Springtime remains the most popular wedding season, and we’ve enlisted the knowledge of party quilt expert Cathy Perlmutter for a quick primer on
the subject of party quilts, also known as signature quilts. Here are her tips for sharing your quilting talents with the Happy Couple and wedding guests alike. (Remember that
these special heirlooms are also perfect for other special occasions, like birthdays, retirements, anniversaries and more)
“Instead of a blank book, why not have guests sign a wedding quilt? A signature wedding quilt is a joyous addition to a celebration, and results in a wonderful heirloom.
But this type of project does require planning. Here are some tips:”
- Make it personal: Interview the couple, and then look for fabrics that are about them. I ask about favorite activities, flowers, and colors; religious
inspiration; ethnic heritage; special places, sports, pets, etc. There's a theme fabric for just about everything!
- Think outside the block. Traditionally, signature quilts followed a one-block-per-signature formula. But that's not always the best choice for quilts
that are signed at celebrations.
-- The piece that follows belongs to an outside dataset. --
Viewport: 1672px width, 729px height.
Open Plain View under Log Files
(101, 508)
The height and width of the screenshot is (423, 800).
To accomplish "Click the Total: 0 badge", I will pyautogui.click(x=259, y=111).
I prefer to create large, uninterrupted areas for signing ---like blank borders--- so people can write as little or as much as they like.
As you’re collecting design ideas, see the examples on my website, at www.partyquilt.com.
- Test the pens. There are many varieties of permanent pen. It is VITAL that you test the candidates first---in every color you want to use--- on a
prewashed sample of your quilt fabric. Is the pen easy to use? Do you like the way the ink looks? If the pen label says that heat-setting is required, iron the writing.
Then, run the sample through the laundry. If the results are good---for each and every ink color---they're okay to go.
- Bring the whole quilt, or just the pieces. You can bring the finished quilt to the wedding for people to sign, or ---if you run out of time---bring
separate blocks, appliqués, or an unbacked quilt top. With a finished quilt, the batting will hold the fabric in place for signing. Unbacked fabric should be backed with
ironed-on freezer paper or fusible interfacing; or set sheets of fine-grained sandpaper on the table.
A signature wedding quilt is a big job, but it's worth it. It combines the soul-satisfying joy of indulging in your favorite activity with the unique
opportunity to meditate about some special people.
Last but not least, that joy is followed by a ridiculously fun party. Even if, like me, you are not a “party person”, you are going to have a
really great time at THIS party. The guests will thank you with sincere delight for the opportunity to contribute to a beautiful heirloom. And the recipients will be thrilled
during the party, and for many years afterwards.